Postgres job scheduling as unprivileged user
Maybe it’s just me. Maybe everyone else has the ability to understand everything from poor documentation. But I can’t. And so, when I wanted to install pgAgent as an unprivileged user, I ran into some trouble.
Some backstory here:
Many dbms’s offer a built in task scheduler, for maintenance, or automation. Postgres does not have any sort of scheduler. According to Postgres documentation:
“It is the database administrator’s responsibility to set up appropriate scripts, and to check that they execute successfully… PostgreSQL is low-maintenance compared to some other database management systems.”
Their suggestion is to manage automated tasks with a simple crontab. While this is fine for some use cases, many times we want something built in. For example, with DBaaS in a cloud, where the end user has no access to the database server, the user cannot use a crontab. Another problem is that crontab is centralized, relying on one server which will run all of the jobs, while jobs created with a built in scheduler can survive any particular node’s failure, because they are part of the database cluster, with replication and backups.

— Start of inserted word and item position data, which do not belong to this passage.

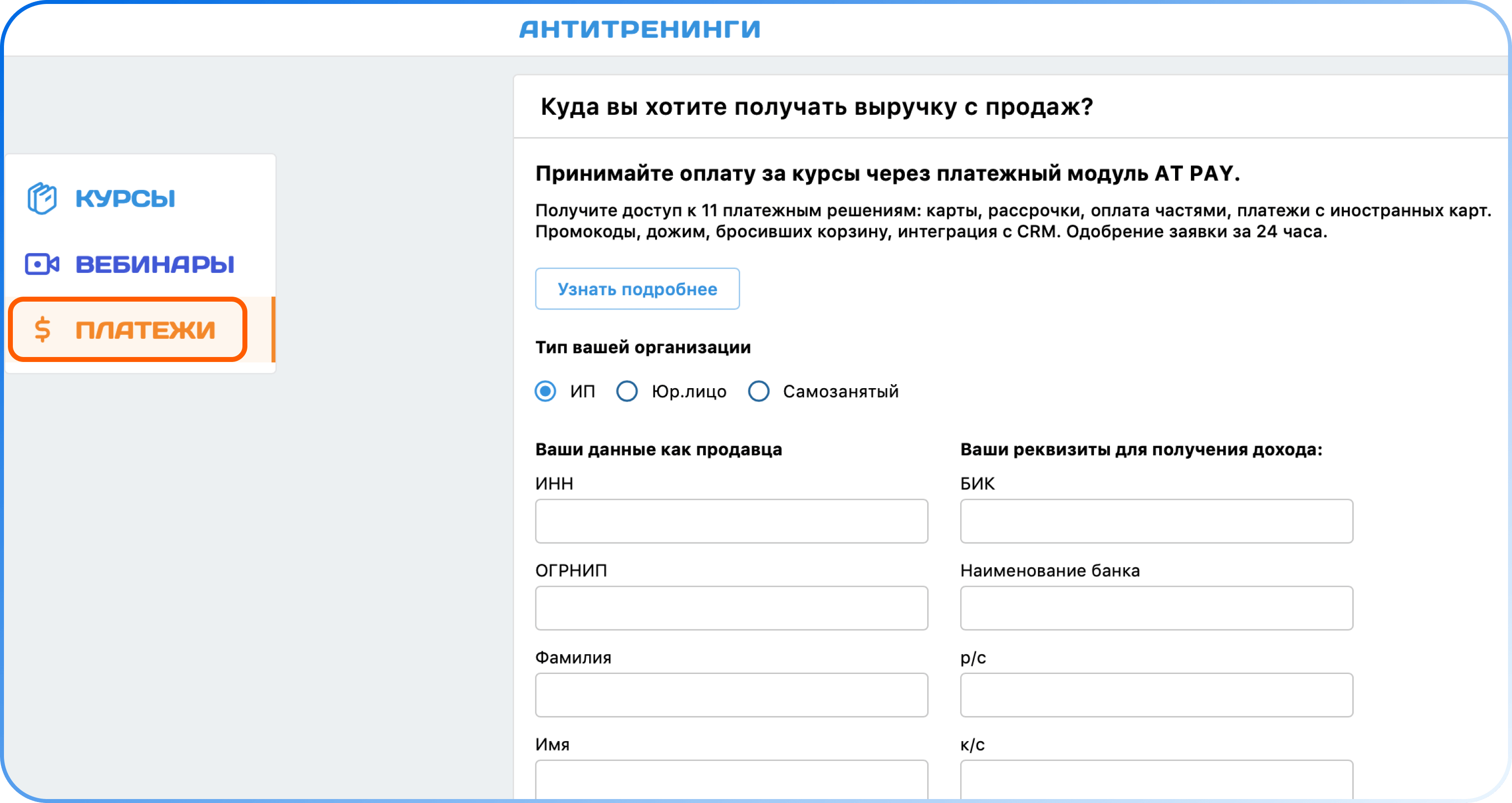Click the Самозанятый label text

click(x=841, y=391)
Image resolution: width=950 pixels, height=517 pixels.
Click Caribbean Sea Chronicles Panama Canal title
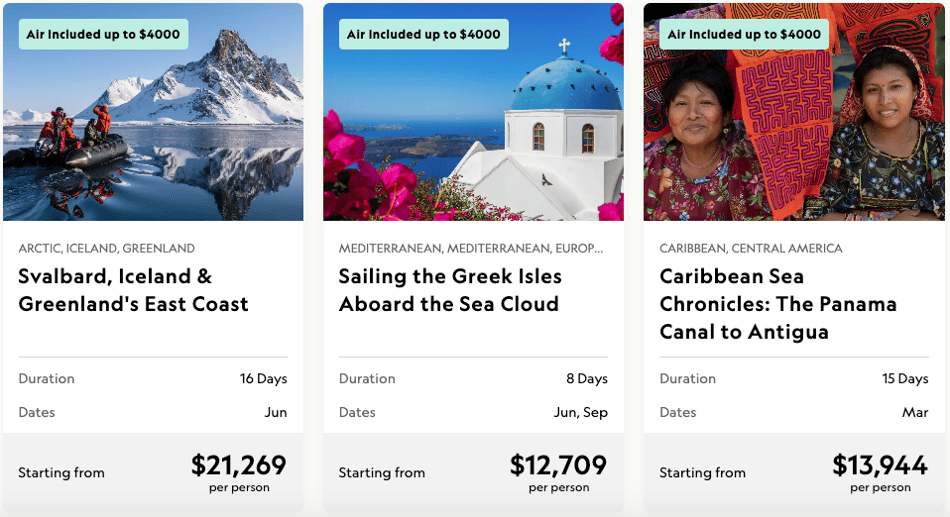(778, 304)
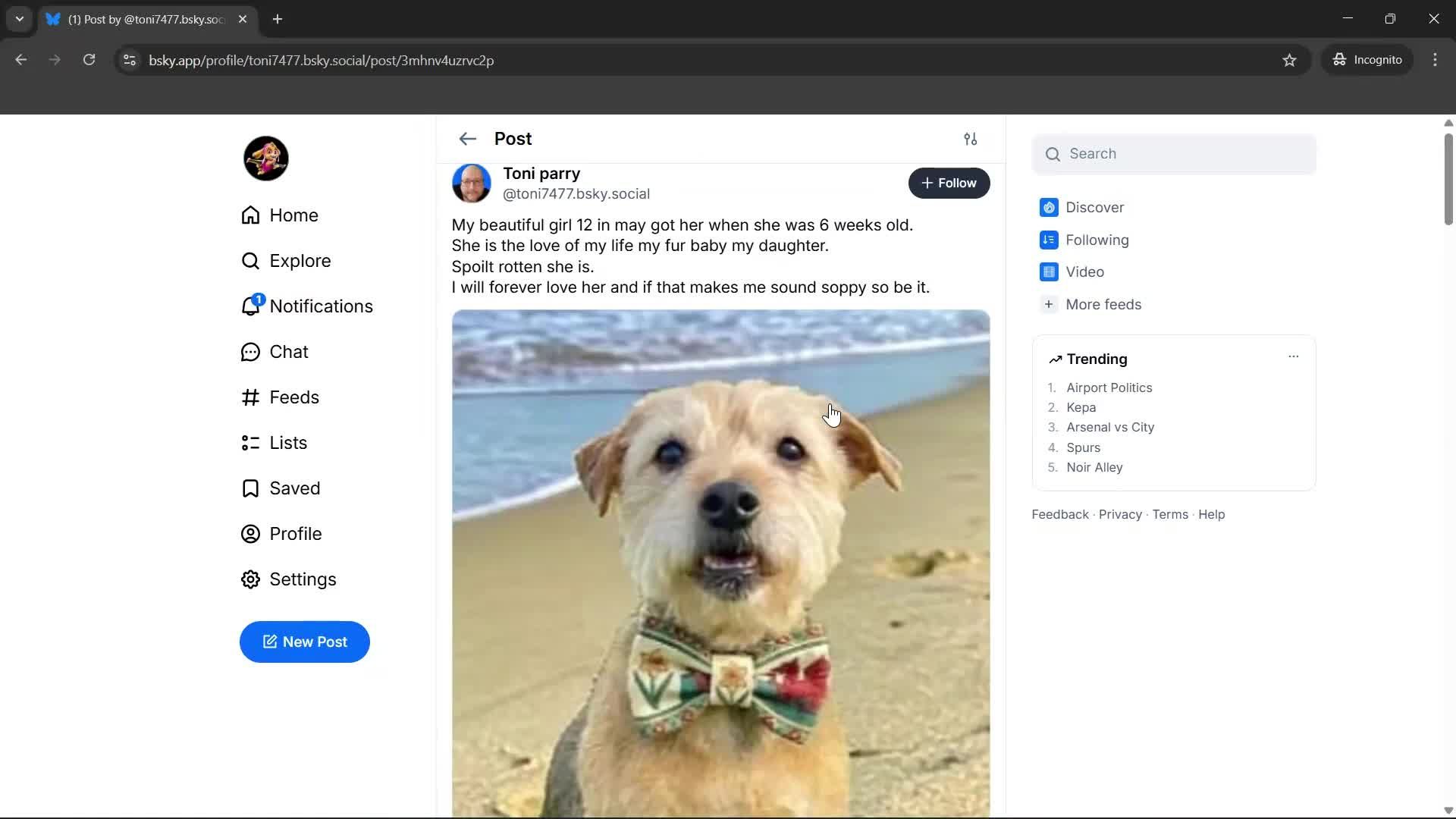Screen dimensions: 1456x819
Task: Follow Toni parry
Action: (949, 183)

Thankfully, in order to achieve this functionality, we have postgres’s support of extensions, two of which offer job scheduling in the database. Both options are good, but work differently, both in how they are installed and how they are used. They are:
pg_cron is the simpler tool, in terms of usage and installation. However, it is less powerful. pgAgent, while more complex to set up and use, allows for much finer control. Another important difference is that pg_cron is CLI only, while pgAgent is GUI only. For a brief comparison of the two, see the following table:
https://gist.github.com/k-caps/27f9e4f3504a974ee14bb8f8762f68ef
Overall, for simple recurring tasks such as running a maintenance script, pg_cron is better, while for a complex, logic heavy routine such as DB tuning with multiple procedures, pgAgent is better suited.
The problem is that pg_cron requires a database restart, which is naturally undesirable in production, while configuring pgAgent to run without superuser access to manage jobs is not clear from the documentation. (At least, it wasn’t to me.) So, this post aims to simplify the steps needed to install pgAgent on a production system where the end user has no superuser access.
Bash and Ansible scripts to run the installation can be found on my github, here. In short, (assuming that the end user has access to a role with a database) Install pgAgent on the user’s database and NOT on “postgres”. Then when you go to pgAdmin to connect, set as your “maintance DB” the same database that you installed the pgagent extension on.
pg_cron, being simpler, simply requires changing the hba file and the postgresql.conf, before restarting postgres itself. Steps can be found here.
I hope this helps someone, and please let me know if there are other ways to do this!